REQUIRED TASK
Update the entries starting at the line containing "Task: Click the Comments bar at bottom left" and ending at the last entry, replacing "Rankings" with "Standings" and leaving everything else unchanged.

Entries from a data source:
+ + + + + + +
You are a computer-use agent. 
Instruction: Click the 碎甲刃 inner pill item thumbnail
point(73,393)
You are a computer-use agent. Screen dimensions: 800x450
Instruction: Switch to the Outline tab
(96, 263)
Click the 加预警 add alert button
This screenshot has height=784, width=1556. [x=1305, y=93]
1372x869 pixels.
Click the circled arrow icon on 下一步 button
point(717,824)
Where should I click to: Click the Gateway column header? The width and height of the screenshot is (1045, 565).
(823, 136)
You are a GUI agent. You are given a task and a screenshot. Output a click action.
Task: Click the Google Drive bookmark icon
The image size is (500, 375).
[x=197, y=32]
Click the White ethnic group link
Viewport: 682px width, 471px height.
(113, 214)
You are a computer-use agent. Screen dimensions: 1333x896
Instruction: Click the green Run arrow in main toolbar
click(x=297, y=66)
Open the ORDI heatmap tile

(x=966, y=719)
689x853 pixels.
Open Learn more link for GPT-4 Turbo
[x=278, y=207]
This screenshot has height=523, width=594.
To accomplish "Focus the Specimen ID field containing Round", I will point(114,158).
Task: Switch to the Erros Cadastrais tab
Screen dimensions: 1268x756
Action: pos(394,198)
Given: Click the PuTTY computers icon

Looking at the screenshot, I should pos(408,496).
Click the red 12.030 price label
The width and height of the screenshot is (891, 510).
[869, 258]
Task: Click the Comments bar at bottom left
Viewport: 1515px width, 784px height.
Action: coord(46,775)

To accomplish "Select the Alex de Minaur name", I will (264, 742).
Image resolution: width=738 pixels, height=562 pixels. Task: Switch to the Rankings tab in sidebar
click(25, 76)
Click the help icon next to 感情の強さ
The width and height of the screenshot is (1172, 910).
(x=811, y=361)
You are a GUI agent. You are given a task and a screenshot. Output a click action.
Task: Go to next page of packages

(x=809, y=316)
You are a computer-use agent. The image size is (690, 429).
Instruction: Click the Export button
+ + + + + + +
THE RESULT
Task: Click the Comments bar at bottom left
Viewport: 1515px width, 784px height.
Action: coord(46,775)

To accomplish "Select the Alex de Minaur name", I will (264, 742).
Image resolution: width=738 pixels, height=562 pixels. Task: Switch to the Standings tab in sidebar
click(25, 76)
Click the help icon next to 感情の強さ
The width and height of the screenshot is (1172, 910).
(x=811, y=361)
You are a GUI agent. You are given a task and a screenshot. Output a click action.
Task: Go to next page of packages

(x=809, y=316)
You are a computer-use agent. The image size is (690, 429).
Instruction: Click the Export button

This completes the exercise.